Staff Reports | Community Updates
To celebrate the 2024 Hanukkah season, Chabad of Paradise Valley is hosting a ‘Car Menorah Parade’ starting with a menorah lighting outside Paradise Valley Town Hall, 6401 E. Lincoln Drive.
The menorah lighting and parade will start 6 p.m. Thursday, Dec. 26 at the Paradise Valley Town Hall, Chabad of Paradise Valley officials tell the Digital Free Press.
The parade route will travel via the main thoroughfares of Paradise Valley, including Lincoln Drive, Tatum, Invergordon and Mockingbird Lane, in a unique Hanukkah celebration promoting holiday awareness.
Jews are celebrating their identity this Hanukkah with more confidence and resolve in wake of abhorrent violence in Israel, and with American Jews witnessing a stark increase in antisemitism, Chabad of Paradise Valley officials report.
“Everyone is especially excited about Hanukkah this year,” said Shlomy Levertov, Rabbi of Chabad of Paradise Valley. “[They] are preparing to celebrate with family and friends, to fill their homes with the light of People Hanukkah, and there’s a palpable joy. The public Hanukkah celebration is about sharing this light and joy with the broader community and the entire Paradise Valley.”
Although the menorah-topped parade was started during the time of COVID, it serves as fun way to celebrate the holidays for all ages. Participants are encouraged to dress up with Hannukah themes or use one of the window flags that will be provided.
Of Note: A limited supply of Menorahs for car tops are available. Pre-packaged menorah kits and holiday treats-to-go will be distributed to all cars that join.

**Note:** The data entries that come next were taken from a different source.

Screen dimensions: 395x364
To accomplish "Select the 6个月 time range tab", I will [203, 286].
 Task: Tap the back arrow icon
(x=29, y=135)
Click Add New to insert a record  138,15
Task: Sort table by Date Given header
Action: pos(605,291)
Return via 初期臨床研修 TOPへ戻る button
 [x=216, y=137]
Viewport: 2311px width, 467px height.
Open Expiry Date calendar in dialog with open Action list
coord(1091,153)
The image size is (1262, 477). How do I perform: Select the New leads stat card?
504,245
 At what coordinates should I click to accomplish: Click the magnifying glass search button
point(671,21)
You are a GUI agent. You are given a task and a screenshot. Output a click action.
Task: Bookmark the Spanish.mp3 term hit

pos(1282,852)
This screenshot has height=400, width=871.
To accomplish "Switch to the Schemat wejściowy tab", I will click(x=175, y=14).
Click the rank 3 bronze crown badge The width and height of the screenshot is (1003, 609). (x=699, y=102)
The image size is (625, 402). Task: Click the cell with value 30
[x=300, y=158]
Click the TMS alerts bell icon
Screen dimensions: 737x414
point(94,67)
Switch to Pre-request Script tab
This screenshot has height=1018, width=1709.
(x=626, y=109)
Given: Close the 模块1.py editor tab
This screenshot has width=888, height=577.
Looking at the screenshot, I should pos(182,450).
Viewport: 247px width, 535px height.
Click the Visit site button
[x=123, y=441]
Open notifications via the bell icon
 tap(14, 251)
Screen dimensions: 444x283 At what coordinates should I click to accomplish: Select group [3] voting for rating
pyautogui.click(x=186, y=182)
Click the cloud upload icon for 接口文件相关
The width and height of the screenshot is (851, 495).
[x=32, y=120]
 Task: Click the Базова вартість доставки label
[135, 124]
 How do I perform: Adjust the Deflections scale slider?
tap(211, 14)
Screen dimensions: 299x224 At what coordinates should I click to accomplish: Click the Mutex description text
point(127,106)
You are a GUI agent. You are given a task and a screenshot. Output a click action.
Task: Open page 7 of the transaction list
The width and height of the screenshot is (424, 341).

For safety reasons, register your vehicle for a spot in the parade HERE.
Chabad of Paradise Valley participates in global Hanukkah awareness campaign
Hanukkah emphasizes that each and every individual has the unique power to illuminate the entire world. It was to encourage this profound idea that the Rebbe, Rabbi Menachem M. Schneerson, of righteous memory, launched the Hanukkah awareness campaign in 1973, of which Paradise Valley’s public Hanukkah activities are part.
The menorah faces the street, the Rebbe notes, and so bypassers immediately feel “the effect of the light, which illuminates the outside and the environment.”
In the half-century since, the Rebbe’s campaign has brought Hanukkah into the mainstream and altered awareness and practice of the festival, returning what some mistakenly dismissed as a minor holiday to its roots as a public proclamation of the triumph of freedom over oppression and a mainstay of Jewish cultural and religious life.
Chabad-Lubavitch’s annual Hanukkah campaign has distributed millions of menorahs to Jews around the world, and erected thousands of public menorahs to share its universal message of light over darkness with humanity at large.
This year’s Hanukkah campaign will be one of unprecedented light and joy, seeing Chabad reach 8 million Jews in more than 100 countries. For the first time in two years, energetic crowds will once again be gathering on streets and thoroughfares, in great metropolises and small towns alike, to participate in the more than 15,000 large public menorahs Chabad will place worldwide.
Even as crowds gather again, the Hanukkah parades and drive-in events, that ensured safe events last year, will go on, and this year more than 6,500 Hanukkah menorah-topped cars will hit the road in Chabad menorah parades to share the Hanukkah message of hope and joy around the globe.
An estimated 10 million unique visitors will use the practical how-to guides and discover the many layers of meaning at Chabad.org’s popular Hanukkah.org website. Chabad will help bring the light and celebration of Hanukkah into homes everywhere by distributing approximately 64 million Hanukkah candles, more than 700,000 menorah kits, and 2.5 million holiday guides in 17 languages.